__REQUEST__.
Repeat the lines below word for word, everything from the line containing "You are a computer-use agent. The" down to the line containing "tap(17, 125)", including both of those lines.

════════════════

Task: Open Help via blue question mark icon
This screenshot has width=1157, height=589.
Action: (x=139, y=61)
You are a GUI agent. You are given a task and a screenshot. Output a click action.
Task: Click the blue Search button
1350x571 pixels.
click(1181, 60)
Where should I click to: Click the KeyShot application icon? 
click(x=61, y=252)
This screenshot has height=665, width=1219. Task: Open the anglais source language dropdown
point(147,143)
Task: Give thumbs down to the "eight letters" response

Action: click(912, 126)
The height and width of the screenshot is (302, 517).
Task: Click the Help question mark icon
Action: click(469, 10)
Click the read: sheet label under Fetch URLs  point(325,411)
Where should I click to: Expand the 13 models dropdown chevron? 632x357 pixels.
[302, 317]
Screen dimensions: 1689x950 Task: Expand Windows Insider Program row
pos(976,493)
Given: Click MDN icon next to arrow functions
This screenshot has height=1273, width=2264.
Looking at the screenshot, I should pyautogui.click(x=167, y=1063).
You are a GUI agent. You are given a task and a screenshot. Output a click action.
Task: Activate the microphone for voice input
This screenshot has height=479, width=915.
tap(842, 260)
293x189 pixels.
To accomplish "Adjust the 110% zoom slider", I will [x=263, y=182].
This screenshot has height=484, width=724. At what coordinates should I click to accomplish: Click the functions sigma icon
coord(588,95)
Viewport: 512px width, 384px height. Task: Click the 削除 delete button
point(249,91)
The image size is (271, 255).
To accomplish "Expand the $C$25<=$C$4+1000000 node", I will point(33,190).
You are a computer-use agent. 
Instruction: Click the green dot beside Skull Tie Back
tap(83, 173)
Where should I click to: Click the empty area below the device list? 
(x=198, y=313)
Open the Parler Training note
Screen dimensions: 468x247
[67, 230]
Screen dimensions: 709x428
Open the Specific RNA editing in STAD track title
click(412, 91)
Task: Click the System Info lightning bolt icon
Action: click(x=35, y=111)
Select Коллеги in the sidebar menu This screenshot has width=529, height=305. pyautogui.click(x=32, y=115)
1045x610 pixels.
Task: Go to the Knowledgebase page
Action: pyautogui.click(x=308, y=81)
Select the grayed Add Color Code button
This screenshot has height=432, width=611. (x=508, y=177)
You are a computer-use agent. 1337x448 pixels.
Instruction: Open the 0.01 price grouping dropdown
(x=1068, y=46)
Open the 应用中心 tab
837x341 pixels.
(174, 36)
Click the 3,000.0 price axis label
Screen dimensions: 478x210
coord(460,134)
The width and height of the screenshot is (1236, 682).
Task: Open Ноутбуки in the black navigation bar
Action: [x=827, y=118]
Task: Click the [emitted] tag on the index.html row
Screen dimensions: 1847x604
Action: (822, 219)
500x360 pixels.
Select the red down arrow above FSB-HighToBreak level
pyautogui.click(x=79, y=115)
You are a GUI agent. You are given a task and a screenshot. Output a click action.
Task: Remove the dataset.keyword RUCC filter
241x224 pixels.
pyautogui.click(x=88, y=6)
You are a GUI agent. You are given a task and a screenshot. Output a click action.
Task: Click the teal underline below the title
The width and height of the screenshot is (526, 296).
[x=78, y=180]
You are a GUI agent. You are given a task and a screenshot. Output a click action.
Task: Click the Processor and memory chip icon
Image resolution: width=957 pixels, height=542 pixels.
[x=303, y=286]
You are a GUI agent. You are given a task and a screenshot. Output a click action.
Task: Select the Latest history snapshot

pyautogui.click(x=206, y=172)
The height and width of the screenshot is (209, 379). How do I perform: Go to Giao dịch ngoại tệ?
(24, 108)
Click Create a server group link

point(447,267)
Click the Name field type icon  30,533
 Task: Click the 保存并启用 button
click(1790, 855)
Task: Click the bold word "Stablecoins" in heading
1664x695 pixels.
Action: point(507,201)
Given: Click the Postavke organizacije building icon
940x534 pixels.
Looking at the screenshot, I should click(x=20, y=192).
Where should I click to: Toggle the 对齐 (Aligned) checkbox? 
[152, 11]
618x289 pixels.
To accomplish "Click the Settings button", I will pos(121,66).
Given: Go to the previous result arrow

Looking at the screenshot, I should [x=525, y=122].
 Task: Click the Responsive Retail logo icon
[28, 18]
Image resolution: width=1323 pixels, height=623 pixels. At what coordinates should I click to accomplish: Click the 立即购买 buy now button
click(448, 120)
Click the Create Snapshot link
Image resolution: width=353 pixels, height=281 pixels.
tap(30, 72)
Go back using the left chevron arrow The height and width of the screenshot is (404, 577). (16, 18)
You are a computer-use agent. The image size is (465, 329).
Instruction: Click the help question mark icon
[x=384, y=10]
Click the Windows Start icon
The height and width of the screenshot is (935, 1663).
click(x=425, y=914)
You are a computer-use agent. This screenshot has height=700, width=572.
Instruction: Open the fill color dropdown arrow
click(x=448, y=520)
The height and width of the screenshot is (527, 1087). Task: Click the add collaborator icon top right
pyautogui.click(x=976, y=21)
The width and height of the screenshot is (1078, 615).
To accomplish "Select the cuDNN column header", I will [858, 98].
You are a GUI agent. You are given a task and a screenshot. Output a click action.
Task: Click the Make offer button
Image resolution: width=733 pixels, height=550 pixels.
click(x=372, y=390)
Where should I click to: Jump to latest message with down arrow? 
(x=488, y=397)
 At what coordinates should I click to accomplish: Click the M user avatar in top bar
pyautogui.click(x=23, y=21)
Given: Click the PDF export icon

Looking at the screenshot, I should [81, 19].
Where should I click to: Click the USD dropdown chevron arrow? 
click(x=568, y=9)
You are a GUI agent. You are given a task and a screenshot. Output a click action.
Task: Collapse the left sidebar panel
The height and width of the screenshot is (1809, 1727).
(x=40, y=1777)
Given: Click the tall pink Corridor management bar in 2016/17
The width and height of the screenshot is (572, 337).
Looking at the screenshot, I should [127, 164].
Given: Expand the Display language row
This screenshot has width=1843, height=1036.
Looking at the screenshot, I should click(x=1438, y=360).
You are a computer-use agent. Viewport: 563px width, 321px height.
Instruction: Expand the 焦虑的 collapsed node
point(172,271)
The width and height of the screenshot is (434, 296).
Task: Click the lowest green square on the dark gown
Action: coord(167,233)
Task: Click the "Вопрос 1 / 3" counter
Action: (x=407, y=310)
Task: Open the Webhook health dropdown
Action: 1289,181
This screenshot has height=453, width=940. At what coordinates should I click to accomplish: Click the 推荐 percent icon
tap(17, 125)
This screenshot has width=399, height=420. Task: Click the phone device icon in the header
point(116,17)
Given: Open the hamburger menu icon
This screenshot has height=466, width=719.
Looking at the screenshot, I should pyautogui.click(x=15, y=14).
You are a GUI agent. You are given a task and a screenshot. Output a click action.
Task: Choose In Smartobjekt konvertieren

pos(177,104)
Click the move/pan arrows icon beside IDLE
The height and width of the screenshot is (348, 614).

════════════════

__WORKED SOLUTION__.
You are a computer-use agent. The image size is (465, 329).
Instruction: Click the help question mark icon
[x=384, y=10]
Click the Windows Start icon
The height and width of the screenshot is (935, 1663).
click(x=425, y=914)
You are a computer-use agent. This screenshot has height=700, width=572.
Instruction: Open the fill color dropdown arrow
click(x=448, y=520)
The height and width of the screenshot is (527, 1087). Task: Click the add collaborator icon top right
pyautogui.click(x=976, y=21)
The width and height of the screenshot is (1078, 615).
To accomplish "Select the cuDNN column header", I will [858, 98].
You are a GUI agent. You are given a task and a screenshot. Output a click action.
Task: Click the Make offer button
Image resolution: width=733 pixels, height=550 pixels.
click(x=372, y=390)
Where should I click to: Jump to latest message with down arrow? 
(x=488, y=397)
 At what coordinates should I click to accomplish: Click the M user avatar in top bar
pyautogui.click(x=23, y=21)
Given: Click the PDF export icon

Looking at the screenshot, I should [81, 19].
Where should I click to: Click the USD dropdown chevron arrow? 
click(x=568, y=9)
You are a GUI agent. You are given a task and a screenshot. Output a click action.
Task: Collapse the left sidebar panel
The height and width of the screenshot is (1809, 1727).
(x=40, y=1777)
Given: Click the tall pink Corridor management bar in 2016/17
The width and height of the screenshot is (572, 337).
Looking at the screenshot, I should [127, 164].
Given: Expand the Display language row
This screenshot has width=1843, height=1036.
Looking at the screenshot, I should click(x=1438, y=360).
You are a computer-use agent. Viewport: 563px width, 321px height.
Instruction: Expand the 焦虑的 collapsed node
point(172,271)
The width and height of the screenshot is (434, 296).
Task: Click the lowest green square on the dark gown
Action: coord(167,233)
Task: Click the "Вопрос 1 / 3" counter
Action: (x=407, y=310)
Task: Open the Webhook health dropdown
Action: 1289,181
This screenshot has height=453, width=940. At what coordinates should I click to accomplish: Click the 推荐 percent icon
tap(17, 125)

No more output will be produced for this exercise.